Shock loads and toxicants
Ammonia shocks or toxins can crash nitrification. “Ammonia shocks are the only crisis that disrupts nitrification,” one study notes (pubs.acs.org). Influent NH4+ must be equalized or partially removed—e.g., by an upstream stripper—to avoid >70–100 mg/L spikes (pubs.acs.org). Denitrifiers are somewhat more robust but will fail if oxygen intrudes or if carbon is exhausted.
Primary systems are the first line of defense against inhibitory carryover. Where free oil is persistent, targeted oil removal can protect downstream nitrifiers by preventing emulsions from entering the aerobic zone.

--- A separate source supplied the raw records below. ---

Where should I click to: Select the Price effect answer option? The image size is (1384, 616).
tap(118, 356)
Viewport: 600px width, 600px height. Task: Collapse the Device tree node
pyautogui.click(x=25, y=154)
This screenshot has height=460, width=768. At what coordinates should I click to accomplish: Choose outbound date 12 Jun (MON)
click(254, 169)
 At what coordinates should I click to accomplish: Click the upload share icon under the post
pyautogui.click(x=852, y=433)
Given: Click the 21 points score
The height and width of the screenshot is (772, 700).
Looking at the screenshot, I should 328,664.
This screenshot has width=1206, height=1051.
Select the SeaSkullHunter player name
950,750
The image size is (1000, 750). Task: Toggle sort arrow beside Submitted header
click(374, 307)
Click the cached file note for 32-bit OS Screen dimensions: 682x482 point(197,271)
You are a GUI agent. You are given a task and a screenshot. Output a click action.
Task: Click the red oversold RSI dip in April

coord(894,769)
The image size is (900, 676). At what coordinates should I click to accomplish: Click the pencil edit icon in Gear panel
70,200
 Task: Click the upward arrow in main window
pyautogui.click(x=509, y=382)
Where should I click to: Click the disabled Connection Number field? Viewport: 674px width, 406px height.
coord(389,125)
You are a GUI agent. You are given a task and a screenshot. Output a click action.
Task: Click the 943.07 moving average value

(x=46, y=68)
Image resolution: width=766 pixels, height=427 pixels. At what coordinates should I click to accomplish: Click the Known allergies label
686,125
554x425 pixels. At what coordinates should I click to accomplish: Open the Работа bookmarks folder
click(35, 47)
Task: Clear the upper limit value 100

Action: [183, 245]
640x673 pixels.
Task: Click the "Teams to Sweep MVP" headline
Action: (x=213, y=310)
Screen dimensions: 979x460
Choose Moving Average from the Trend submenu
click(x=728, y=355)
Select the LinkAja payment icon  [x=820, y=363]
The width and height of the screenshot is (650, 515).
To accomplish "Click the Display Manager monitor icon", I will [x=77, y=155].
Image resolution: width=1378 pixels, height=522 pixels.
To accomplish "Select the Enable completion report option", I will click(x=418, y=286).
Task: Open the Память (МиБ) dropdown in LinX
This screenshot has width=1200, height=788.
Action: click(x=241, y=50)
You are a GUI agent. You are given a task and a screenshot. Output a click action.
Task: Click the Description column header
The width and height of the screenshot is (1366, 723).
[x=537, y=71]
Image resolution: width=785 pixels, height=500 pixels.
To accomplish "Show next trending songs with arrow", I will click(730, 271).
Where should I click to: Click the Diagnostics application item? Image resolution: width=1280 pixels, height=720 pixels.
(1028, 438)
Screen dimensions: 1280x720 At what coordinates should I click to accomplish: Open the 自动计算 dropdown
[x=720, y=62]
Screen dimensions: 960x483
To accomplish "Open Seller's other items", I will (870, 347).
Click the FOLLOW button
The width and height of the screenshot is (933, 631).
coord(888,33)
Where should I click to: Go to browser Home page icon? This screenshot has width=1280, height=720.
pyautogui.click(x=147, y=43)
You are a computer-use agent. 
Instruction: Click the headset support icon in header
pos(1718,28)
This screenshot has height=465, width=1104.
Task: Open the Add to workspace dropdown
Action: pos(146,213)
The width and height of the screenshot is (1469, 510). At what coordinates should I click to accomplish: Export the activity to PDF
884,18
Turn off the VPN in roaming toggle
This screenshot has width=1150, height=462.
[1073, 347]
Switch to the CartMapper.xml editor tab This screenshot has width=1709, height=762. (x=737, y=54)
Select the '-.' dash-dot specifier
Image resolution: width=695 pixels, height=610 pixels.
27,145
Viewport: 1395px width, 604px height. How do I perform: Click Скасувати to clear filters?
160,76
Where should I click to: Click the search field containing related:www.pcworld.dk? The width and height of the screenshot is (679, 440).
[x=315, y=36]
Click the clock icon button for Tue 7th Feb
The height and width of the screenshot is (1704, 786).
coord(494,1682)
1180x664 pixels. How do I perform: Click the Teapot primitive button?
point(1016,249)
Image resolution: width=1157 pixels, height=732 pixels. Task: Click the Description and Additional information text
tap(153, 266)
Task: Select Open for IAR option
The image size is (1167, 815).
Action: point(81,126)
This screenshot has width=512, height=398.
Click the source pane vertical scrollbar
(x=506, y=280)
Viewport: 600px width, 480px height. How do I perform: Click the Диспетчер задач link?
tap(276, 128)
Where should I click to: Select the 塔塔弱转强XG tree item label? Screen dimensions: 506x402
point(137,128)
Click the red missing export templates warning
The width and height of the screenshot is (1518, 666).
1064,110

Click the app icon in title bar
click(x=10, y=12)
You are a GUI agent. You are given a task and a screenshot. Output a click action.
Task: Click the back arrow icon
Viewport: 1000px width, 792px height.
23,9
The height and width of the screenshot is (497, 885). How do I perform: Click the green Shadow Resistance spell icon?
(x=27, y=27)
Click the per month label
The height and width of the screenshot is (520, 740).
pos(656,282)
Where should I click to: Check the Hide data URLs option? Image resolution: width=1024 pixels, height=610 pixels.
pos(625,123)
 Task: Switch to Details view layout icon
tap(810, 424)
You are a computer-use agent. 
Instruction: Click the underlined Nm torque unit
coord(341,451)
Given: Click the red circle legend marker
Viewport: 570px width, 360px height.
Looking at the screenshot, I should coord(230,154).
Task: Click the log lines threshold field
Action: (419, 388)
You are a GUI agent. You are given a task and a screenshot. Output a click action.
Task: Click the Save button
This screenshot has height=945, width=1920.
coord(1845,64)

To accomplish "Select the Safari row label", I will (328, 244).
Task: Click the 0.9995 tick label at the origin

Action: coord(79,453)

A refinery’s blueprint for reuse
In one refinery train, a pre‑stripper removed about 50% of incoming NH4+ by air‑stripping. The remaining ammonia was biologically nitrified in aeration basins and denitrified in anoxic zones, enabling water reuse for cooling and saving “millions of cubic meters” of fresh water (pubs.acs.org). It’s a snapshot of how rigorous zone control turns compliance into conservation.
Measured outcomes and rates
Under optimized conditions, one pilot reactor achieved nearly complete (≈82–90%) total N removal (www.researchgate.net). In practice, effluent NH4–N can often be driven below 1–3 mg/L with modern systems. Removal rates in the tens of mg N/L·d are typical; highly loaded industrial reactors can approach ~100 mg N/L·d transfer, as in the membrane‑aerated example above (www.researchgate.net).
Operating takeaway
Success hinges on balancing nitrifier and denitrifier activity via DO control, pH/alkalinity dosing, and carbon dosing. Meeting an effluent TN or NH4 limit requires sufficient reactor volume plus real‑time control of DO/pH and provision of enough carbon—principles that hold whether the plant is conventional activated sludge or biofilm‑based. When those parameters are met, biological nitrification/denitrification remains a cost‑effective, sustainable way to meet nitrogen limits in oil/gas wastewater.